To be done
Pull out every line of the rows below that contains the string "pixels", matching case exactly, and copy each such line.

Supplied material
|---|

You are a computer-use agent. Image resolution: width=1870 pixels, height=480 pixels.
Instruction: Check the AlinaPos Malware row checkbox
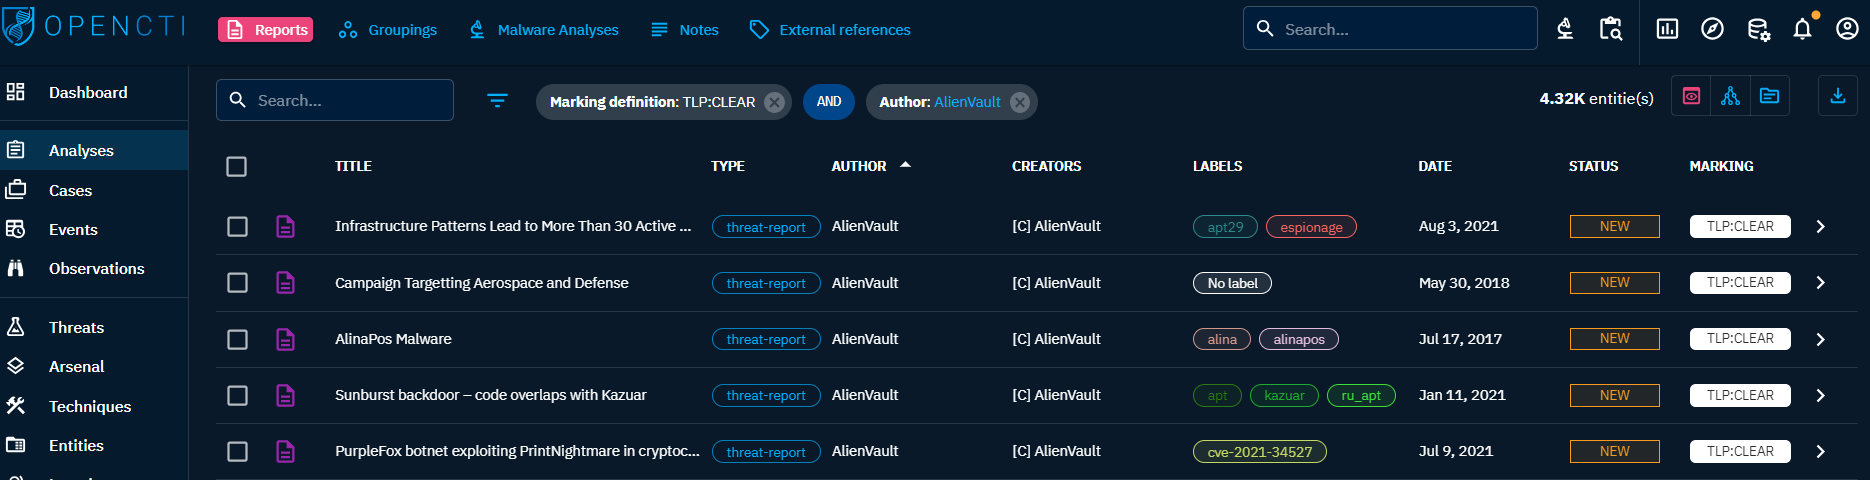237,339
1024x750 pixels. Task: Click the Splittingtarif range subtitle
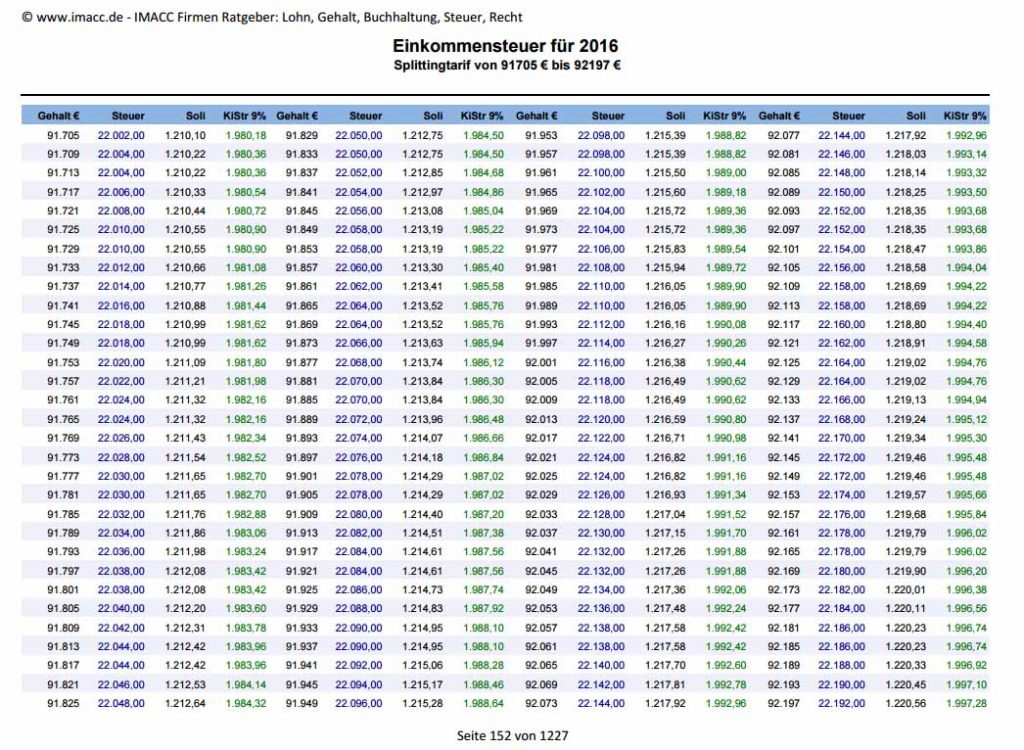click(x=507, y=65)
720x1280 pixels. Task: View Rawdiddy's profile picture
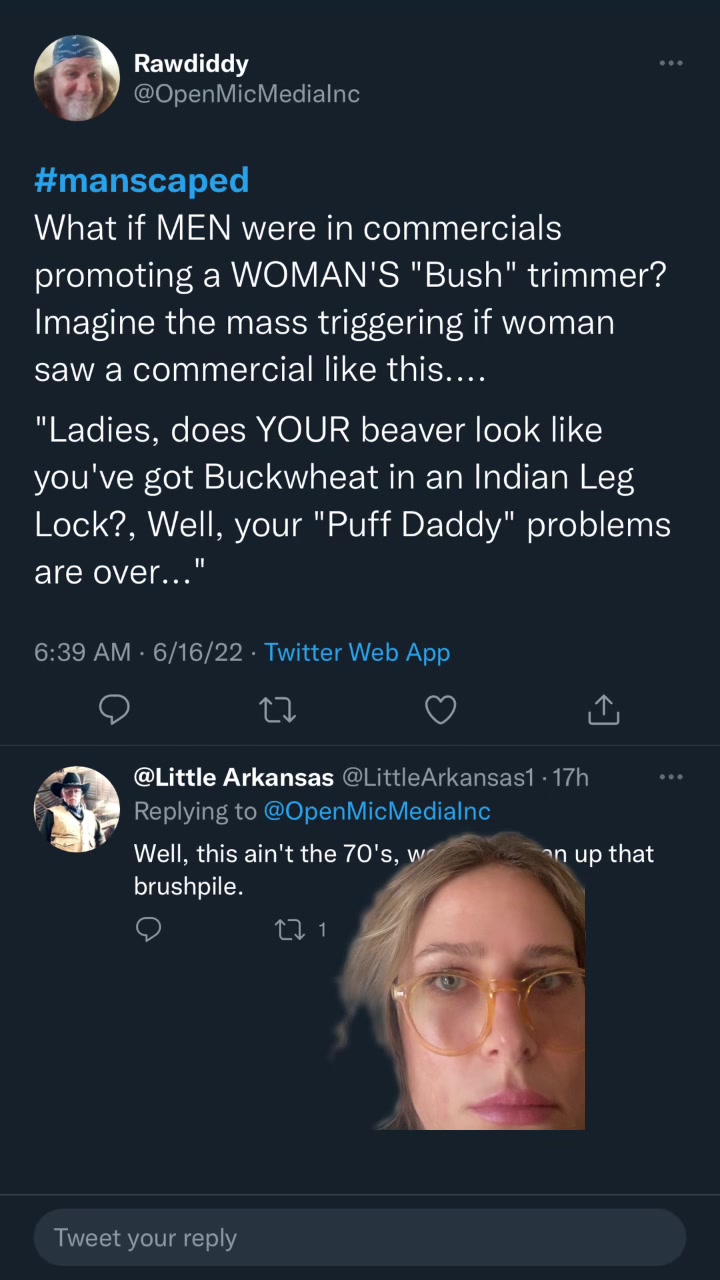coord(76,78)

|---|

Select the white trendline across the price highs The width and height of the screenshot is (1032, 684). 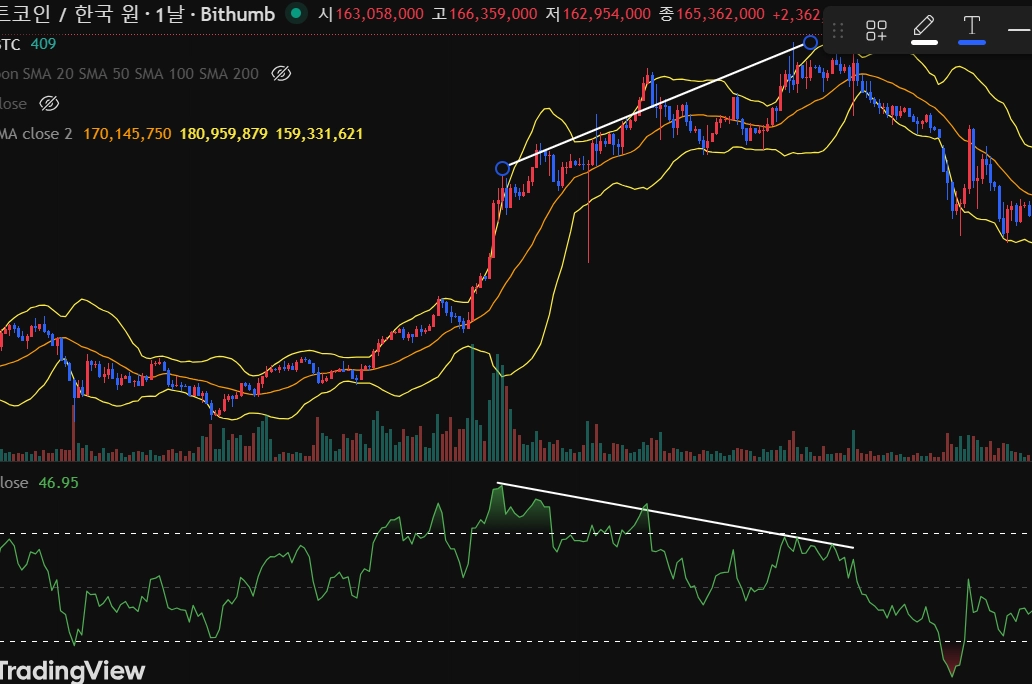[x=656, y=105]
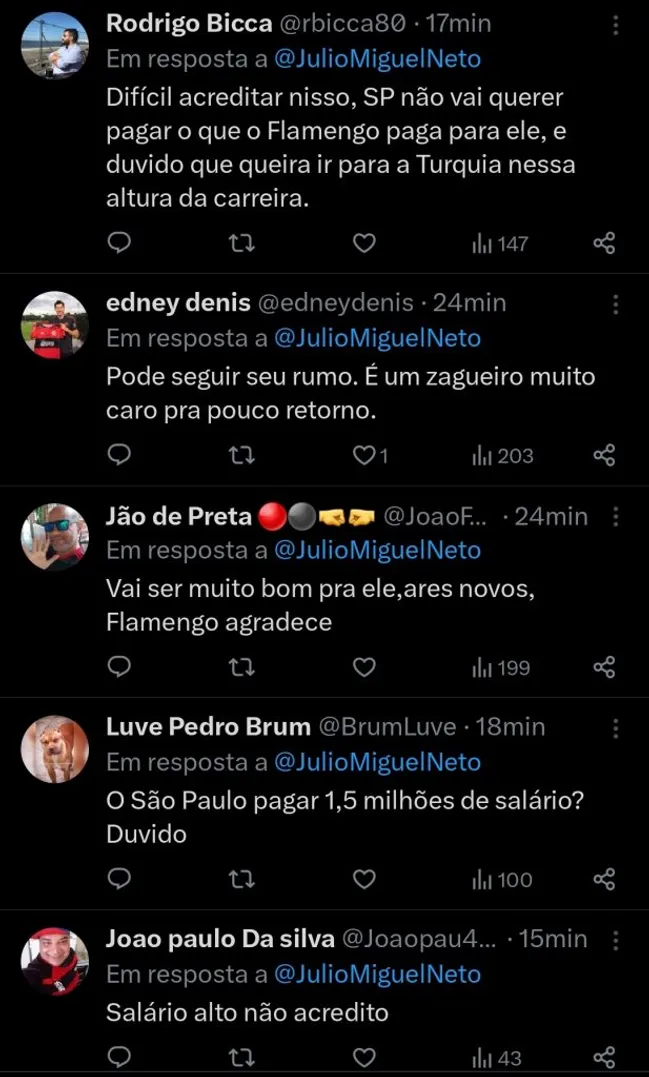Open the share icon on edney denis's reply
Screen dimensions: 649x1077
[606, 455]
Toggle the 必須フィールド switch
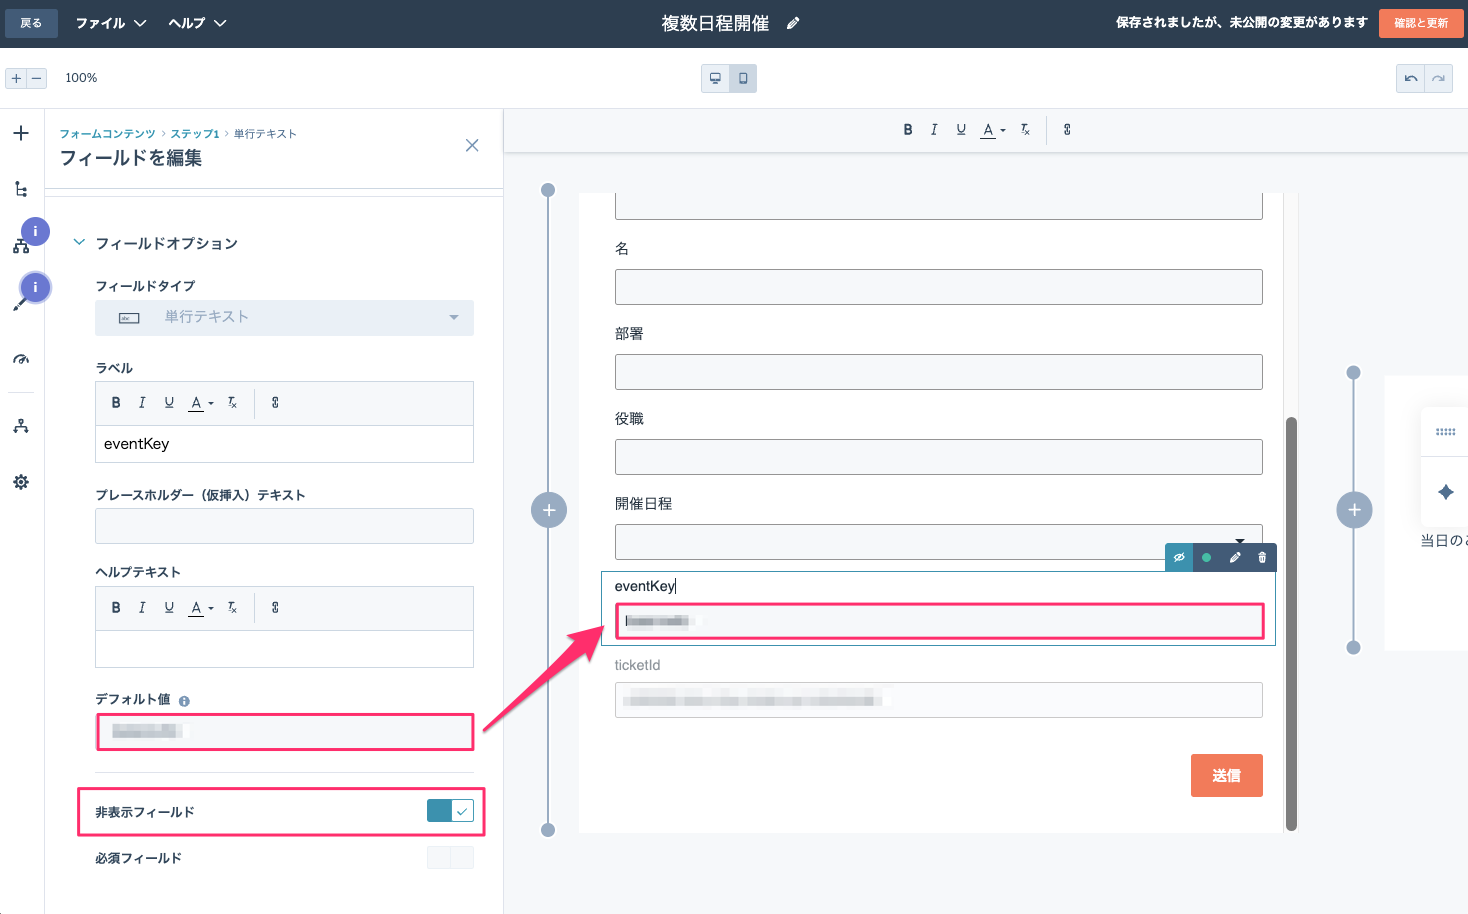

|---|

Response
You are a computer-use agent. Image resolution: width=1870 pixels, height=480 pixels.
1024x750 pixels. Task: Click the Splittingtarif range subtitle
720x1280 pixels. Task: View Rawdiddy's profile picture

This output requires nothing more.